-- SOURCE DATA follows --
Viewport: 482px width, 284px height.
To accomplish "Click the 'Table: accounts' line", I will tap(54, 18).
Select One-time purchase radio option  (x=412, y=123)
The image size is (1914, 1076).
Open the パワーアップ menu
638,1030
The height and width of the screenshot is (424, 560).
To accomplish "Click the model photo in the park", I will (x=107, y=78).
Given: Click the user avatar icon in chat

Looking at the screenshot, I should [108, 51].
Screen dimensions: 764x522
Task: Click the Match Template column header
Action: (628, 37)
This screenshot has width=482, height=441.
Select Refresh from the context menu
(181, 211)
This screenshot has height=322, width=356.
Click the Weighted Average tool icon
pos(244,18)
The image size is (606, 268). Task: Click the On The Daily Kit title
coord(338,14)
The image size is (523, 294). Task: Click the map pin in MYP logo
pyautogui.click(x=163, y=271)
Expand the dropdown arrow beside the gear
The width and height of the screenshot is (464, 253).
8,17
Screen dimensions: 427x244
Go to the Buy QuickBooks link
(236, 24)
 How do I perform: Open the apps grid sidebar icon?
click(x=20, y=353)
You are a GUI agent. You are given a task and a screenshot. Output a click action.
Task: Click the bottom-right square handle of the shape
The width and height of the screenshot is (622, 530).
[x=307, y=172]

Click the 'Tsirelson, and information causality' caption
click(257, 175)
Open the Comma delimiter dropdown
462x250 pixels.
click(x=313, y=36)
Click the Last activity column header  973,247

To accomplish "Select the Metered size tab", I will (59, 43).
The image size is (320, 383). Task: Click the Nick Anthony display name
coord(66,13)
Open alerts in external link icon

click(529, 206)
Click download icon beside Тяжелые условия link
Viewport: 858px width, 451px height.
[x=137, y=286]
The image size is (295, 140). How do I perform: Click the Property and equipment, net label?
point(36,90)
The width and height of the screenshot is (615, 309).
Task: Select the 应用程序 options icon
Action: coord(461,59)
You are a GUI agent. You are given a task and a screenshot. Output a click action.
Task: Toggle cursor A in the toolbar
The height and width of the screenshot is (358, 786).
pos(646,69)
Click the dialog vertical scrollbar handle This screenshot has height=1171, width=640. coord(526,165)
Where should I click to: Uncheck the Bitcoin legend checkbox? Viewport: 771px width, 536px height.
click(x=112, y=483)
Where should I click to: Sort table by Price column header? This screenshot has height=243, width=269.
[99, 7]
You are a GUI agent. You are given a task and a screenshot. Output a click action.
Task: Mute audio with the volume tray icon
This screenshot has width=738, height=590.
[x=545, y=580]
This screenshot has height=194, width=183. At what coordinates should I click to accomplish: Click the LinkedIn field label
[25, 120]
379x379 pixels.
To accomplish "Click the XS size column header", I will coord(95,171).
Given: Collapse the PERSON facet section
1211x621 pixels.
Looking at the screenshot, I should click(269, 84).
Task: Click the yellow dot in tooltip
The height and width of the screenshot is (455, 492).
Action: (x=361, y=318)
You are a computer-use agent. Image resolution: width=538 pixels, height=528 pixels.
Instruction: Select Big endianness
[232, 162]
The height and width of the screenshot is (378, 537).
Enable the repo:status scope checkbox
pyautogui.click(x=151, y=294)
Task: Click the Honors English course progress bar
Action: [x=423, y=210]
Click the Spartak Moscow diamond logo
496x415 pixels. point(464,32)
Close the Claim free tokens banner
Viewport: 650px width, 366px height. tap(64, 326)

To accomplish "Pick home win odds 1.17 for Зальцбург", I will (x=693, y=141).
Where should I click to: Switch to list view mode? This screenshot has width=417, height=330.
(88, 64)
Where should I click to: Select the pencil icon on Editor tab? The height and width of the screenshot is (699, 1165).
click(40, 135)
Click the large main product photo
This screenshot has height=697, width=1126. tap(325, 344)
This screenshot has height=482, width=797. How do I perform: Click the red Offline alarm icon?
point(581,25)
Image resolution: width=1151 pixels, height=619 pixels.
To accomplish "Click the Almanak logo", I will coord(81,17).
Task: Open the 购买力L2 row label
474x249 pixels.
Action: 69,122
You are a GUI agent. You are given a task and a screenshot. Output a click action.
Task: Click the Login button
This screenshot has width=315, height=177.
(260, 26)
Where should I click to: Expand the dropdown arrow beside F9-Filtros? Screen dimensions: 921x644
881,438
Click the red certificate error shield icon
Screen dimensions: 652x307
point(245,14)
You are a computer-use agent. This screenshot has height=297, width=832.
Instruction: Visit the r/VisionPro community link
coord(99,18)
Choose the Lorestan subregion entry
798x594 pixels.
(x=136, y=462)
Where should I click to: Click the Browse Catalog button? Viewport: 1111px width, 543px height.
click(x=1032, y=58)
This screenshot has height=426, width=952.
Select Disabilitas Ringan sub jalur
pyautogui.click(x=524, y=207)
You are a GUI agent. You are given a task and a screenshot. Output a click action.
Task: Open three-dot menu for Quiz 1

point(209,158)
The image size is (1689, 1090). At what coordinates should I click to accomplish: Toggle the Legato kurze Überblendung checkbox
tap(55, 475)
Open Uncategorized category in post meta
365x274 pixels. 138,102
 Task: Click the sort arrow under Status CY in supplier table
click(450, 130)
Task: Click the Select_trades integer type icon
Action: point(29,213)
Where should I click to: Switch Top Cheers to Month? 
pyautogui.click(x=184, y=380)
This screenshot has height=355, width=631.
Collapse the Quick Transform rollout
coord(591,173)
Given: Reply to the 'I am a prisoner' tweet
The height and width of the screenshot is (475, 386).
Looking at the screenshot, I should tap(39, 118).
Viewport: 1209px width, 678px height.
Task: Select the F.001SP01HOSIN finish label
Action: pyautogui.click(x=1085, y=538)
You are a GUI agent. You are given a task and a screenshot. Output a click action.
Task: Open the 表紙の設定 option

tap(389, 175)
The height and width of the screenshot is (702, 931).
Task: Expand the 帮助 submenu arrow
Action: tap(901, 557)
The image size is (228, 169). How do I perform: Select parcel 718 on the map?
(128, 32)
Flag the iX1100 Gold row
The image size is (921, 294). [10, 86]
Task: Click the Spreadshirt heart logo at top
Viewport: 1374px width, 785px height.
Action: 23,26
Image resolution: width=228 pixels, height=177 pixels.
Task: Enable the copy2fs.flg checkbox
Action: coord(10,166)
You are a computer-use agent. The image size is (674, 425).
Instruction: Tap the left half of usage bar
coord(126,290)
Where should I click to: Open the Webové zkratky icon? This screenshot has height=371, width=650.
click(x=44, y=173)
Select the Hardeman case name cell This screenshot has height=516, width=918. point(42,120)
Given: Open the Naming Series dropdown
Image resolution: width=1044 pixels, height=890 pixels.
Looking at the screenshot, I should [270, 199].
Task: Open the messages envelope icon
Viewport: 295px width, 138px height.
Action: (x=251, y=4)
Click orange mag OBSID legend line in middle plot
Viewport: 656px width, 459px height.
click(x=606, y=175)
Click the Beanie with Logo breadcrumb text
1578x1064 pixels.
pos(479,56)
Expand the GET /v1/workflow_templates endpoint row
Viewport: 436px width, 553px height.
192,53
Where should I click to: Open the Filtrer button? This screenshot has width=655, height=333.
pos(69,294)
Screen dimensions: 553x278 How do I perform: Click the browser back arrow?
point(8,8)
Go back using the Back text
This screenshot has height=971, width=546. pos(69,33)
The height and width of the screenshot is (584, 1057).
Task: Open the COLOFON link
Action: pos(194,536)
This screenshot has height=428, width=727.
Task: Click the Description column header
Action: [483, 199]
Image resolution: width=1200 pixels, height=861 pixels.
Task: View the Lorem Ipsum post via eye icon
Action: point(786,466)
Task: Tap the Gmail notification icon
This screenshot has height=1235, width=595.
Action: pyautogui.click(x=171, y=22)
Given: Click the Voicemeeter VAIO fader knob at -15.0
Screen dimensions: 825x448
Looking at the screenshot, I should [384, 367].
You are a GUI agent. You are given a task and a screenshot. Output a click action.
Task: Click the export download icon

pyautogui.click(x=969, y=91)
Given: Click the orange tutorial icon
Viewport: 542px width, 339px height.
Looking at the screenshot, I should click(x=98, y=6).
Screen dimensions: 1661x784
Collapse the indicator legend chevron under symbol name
-- SOURCE DATA concluded --
• **THE PROBLEM**
Keeping every character as it is, restate the lines above that run from the line with "Open Uncategorized category in post meta" through the line with "This screenshot has height=355, width=631.", both included, and nothing else.

• **ANSWER TO THIS TASK**
Open Uncategorized category in post meta
365x274 pixels. 138,102
 Task: Click the sort arrow under Status CY in supplier table
click(450, 130)
Task: Click the Select_trades integer type icon
Action: point(29,213)
Where should I click to: Switch Top Cheers to Month? 
pyautogui.click(x=184, y=380)
This screenshot has height=355, width=631.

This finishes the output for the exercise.